In 1995, significant changes were make to the Private Securities Litigation Reform Act, dealing with cases filed under federal securities laws. These changes related to class representation, discovery, liability, pleadings and awards fees and expenses.
The stated purpose of the Act is to limit trivial securities lawsuits. Before the Act was passed, plaintiffs could move forward by offering only minimal fraud evidence while they went fishing for more proof during pretrial discovery. Weak or trivial lawsuits were costly, even if the charges were groundless. However, because of the expense, many defendants just settled rather than fight. Since the passage of the Act, plaintiffs now need proof of fraud before a suit is initiated.
The rules governing securities class action lawsuits allow, among other things, a judge to decide the most fitting plaintiff in a class action suit. There must also be full disclosure to investors relating to proposed settlements, bonus payments to favored plaintiffs are barred and the judge may closely examine any attorney conflicts of interest.

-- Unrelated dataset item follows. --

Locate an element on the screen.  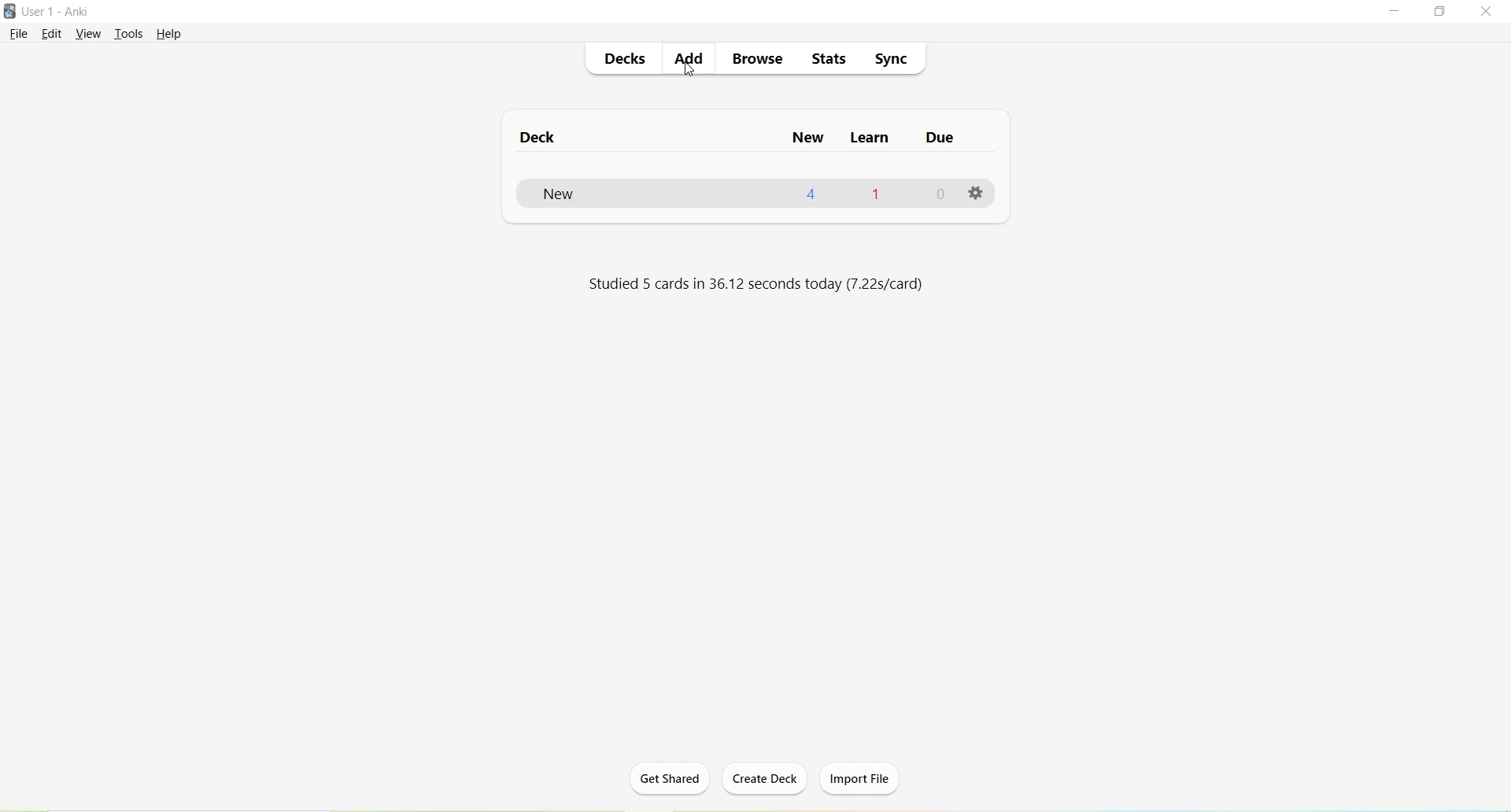
File is located at coordinates (19, 34).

Major securities fraud claims are typically brought under Section 10(b) of the Exchange Act. The Supreme Court has ruled there must be six elements alleged and proven to prevail in a suit filed under this section. These elements are that a defendant committed a material omission or misrepresentation; that they made that omission on purpose or recklessly; that the omission was made in relation to the purchase/sale of a security; that the plaintiff relied on the omission and that because they relied on it, they suffered an economic loss and that the plaintiff is able to prove causation.